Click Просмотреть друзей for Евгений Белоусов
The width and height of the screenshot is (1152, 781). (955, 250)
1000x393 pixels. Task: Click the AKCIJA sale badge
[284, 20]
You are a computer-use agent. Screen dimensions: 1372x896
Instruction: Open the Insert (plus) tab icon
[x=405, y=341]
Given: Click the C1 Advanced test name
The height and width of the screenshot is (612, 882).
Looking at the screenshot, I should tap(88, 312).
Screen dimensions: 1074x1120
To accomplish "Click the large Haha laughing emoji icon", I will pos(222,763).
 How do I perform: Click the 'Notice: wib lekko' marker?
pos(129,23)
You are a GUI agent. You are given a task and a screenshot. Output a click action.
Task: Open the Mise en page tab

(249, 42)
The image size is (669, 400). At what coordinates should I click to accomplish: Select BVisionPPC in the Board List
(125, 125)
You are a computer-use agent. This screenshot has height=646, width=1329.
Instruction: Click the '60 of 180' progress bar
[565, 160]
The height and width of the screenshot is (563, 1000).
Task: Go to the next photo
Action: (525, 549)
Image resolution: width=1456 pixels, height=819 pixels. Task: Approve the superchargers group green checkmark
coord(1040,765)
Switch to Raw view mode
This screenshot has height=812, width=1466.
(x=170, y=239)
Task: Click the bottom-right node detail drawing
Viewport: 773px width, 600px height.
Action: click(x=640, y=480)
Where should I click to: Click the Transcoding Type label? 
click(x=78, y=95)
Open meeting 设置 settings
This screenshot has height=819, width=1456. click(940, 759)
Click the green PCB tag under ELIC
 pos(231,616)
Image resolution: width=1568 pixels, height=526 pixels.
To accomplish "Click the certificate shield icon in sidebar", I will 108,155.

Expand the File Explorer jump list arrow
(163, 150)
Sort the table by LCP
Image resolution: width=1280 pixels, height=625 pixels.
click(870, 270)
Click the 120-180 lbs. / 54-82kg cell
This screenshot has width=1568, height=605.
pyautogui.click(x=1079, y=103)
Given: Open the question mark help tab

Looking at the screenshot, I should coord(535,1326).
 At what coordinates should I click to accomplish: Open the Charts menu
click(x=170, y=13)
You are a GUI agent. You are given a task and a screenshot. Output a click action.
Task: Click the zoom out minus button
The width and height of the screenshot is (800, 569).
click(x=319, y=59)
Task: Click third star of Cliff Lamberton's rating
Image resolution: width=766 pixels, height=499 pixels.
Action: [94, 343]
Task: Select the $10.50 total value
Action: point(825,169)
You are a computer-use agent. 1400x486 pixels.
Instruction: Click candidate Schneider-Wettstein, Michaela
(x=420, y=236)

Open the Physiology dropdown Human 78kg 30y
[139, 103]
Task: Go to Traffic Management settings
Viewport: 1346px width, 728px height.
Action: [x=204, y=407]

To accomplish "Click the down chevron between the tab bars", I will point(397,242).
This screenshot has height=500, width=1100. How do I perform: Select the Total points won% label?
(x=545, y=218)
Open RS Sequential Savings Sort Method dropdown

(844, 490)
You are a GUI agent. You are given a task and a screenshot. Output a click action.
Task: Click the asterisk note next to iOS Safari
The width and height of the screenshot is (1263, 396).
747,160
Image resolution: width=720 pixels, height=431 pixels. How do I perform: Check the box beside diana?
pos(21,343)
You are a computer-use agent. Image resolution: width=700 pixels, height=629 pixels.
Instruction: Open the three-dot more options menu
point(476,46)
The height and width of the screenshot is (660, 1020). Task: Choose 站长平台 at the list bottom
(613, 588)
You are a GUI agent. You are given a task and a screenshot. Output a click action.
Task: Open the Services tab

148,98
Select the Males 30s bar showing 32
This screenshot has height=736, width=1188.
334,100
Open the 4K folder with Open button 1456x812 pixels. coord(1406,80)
- - - - - - -
## Task to complete
Reproduce the rows verbatim, beginning with the first line of the rows and continuing through the line that contains "pos(129,23)".

## The answer
Click Просмотреть друзей for Евгений Белоусов
The width and height of the screenshot is (1152, 781). (955, 250)
1000x393 pixels. Task: Click the AKCIJA sale badge
[284, 20]
You are a computer-use agent. Screen dimensions: 1372x896
Instruction: Open the Insert (plus) tab icon
[x=405, y=341]
Given: Click the C1 Advanced test name
The height and width of the screenshot is (612, 882).
Looking at the screenshot, I should tap(88, 312).
Screen dimensions: 1074x1120
To accomplish "Click the large Haha laughing emoji icon", I will pos(222,763).
 How do I perform: Click the 'Notice: wib lekko' marker?
pos(129,23)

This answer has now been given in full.